Exercise objective: For the material that follows, return exactly the lines from the one with "FUTURO (276, 41)" through the one with "About Us (921, 1612)", both ends included.

Exercise material:
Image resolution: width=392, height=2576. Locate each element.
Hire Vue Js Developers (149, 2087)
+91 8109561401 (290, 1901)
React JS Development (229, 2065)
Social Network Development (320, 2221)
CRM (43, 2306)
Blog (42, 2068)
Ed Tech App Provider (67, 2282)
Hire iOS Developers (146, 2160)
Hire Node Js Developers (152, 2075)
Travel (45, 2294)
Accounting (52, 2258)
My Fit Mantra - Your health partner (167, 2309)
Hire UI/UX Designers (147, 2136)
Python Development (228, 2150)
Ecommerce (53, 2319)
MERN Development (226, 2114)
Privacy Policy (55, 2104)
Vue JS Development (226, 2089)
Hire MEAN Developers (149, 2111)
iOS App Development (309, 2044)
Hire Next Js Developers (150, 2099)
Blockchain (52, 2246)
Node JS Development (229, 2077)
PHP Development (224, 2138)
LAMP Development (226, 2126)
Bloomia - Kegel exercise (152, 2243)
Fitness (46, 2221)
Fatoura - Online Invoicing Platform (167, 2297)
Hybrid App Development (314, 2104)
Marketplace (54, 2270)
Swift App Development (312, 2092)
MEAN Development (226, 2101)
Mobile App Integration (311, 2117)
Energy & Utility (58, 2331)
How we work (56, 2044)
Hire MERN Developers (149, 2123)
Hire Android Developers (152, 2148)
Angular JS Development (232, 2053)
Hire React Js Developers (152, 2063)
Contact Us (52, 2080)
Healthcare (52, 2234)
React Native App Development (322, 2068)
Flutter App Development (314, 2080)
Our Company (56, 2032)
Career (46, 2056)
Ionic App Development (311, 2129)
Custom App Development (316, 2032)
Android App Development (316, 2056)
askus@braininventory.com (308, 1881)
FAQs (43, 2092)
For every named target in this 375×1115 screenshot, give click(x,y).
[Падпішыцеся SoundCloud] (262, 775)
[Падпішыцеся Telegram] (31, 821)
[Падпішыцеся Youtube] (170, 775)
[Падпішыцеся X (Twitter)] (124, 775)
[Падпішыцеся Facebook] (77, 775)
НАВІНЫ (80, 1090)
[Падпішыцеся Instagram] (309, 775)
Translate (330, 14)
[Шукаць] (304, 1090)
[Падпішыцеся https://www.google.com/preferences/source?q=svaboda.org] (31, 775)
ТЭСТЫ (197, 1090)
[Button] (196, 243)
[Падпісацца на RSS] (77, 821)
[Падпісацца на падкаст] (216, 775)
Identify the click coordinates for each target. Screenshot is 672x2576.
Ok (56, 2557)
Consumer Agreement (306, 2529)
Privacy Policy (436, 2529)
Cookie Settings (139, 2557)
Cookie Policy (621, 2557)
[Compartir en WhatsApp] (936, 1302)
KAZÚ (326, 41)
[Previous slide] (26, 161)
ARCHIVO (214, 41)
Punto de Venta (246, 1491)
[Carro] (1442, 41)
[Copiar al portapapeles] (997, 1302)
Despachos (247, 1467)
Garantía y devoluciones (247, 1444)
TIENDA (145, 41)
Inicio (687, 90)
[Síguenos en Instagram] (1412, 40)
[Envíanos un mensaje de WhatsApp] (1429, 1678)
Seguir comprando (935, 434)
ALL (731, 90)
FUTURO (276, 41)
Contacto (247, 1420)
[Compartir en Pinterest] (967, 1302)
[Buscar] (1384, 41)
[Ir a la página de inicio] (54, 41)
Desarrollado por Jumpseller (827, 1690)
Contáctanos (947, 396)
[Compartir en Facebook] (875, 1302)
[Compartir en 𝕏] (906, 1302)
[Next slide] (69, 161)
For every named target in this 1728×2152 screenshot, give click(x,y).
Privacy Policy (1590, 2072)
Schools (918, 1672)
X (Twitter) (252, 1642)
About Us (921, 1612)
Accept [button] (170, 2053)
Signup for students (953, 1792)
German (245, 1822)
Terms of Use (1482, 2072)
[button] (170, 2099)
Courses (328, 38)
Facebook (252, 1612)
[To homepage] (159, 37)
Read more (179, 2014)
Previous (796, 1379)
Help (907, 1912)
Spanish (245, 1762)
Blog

Task result:
FUTURO (276, 41)
Contacto (247, 1420)
[Compartir en Pinterest] (967, 1302)
[Buscar] (1384, 41)
[Ir a la página de inicio] (54, 41)
Desarrollado por Jumpseller (827, 1690)
Contáctanos (947, 396)
[Compartir en Facebook] (875, 1302)
[Compartir en 𝕏] (906, 1302)
[Next slide] (69, 161)
For every named target in this 1728×2152 screenshot, give click(x,y).
Privacy Policy (1590, 2072)
Schools (918, 1672)
X (Twitter) (252, 1642)
About Us (921, 1612)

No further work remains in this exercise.